RECORD LIST:
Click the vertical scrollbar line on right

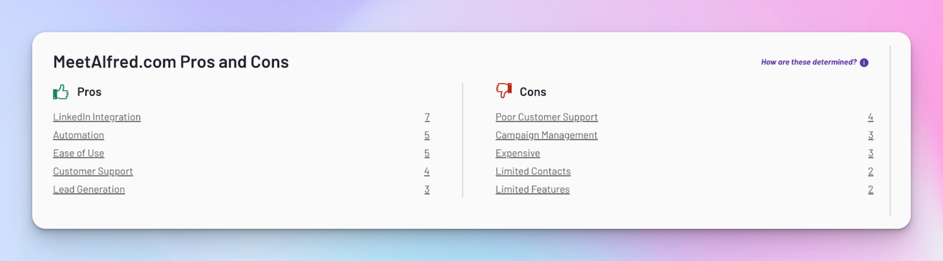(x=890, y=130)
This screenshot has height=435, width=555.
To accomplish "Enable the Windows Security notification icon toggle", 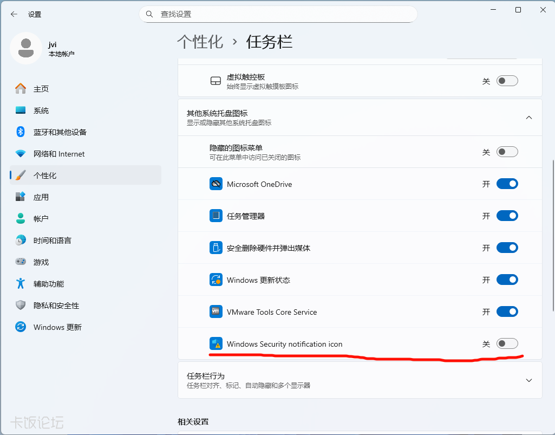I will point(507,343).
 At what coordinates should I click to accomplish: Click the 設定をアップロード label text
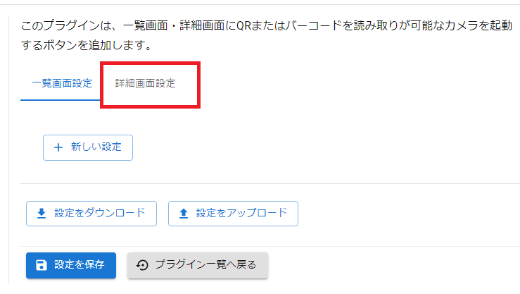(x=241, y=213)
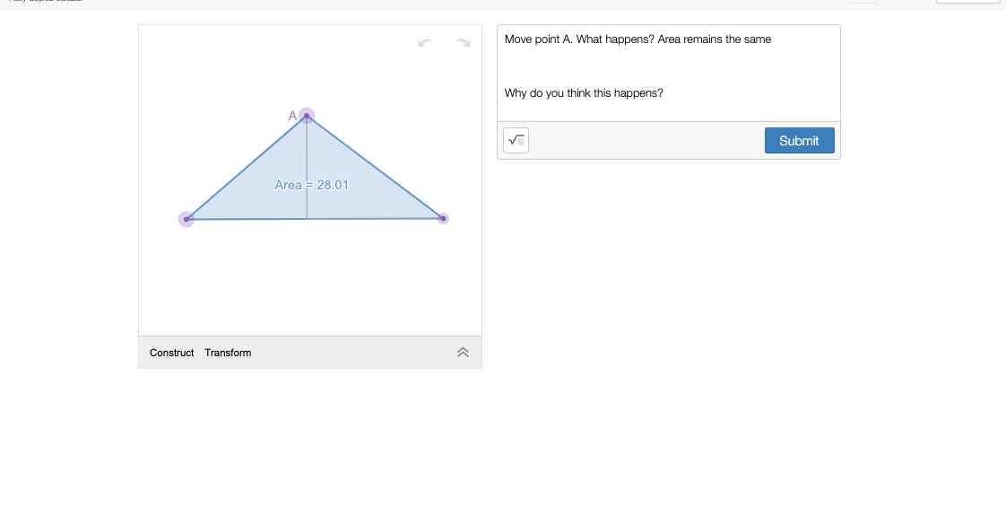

TASK STATEMENT: Reproduce the material above word for word, beginning with the line that contains "At what coordinates" and continuing through the end of the material, with both ends included. Leave the pictures out of your answer.

TASK SOLUTION:
 At what coordinates should I click to accomplish: Click the 設定をアップロード label text
(x=241, y=213)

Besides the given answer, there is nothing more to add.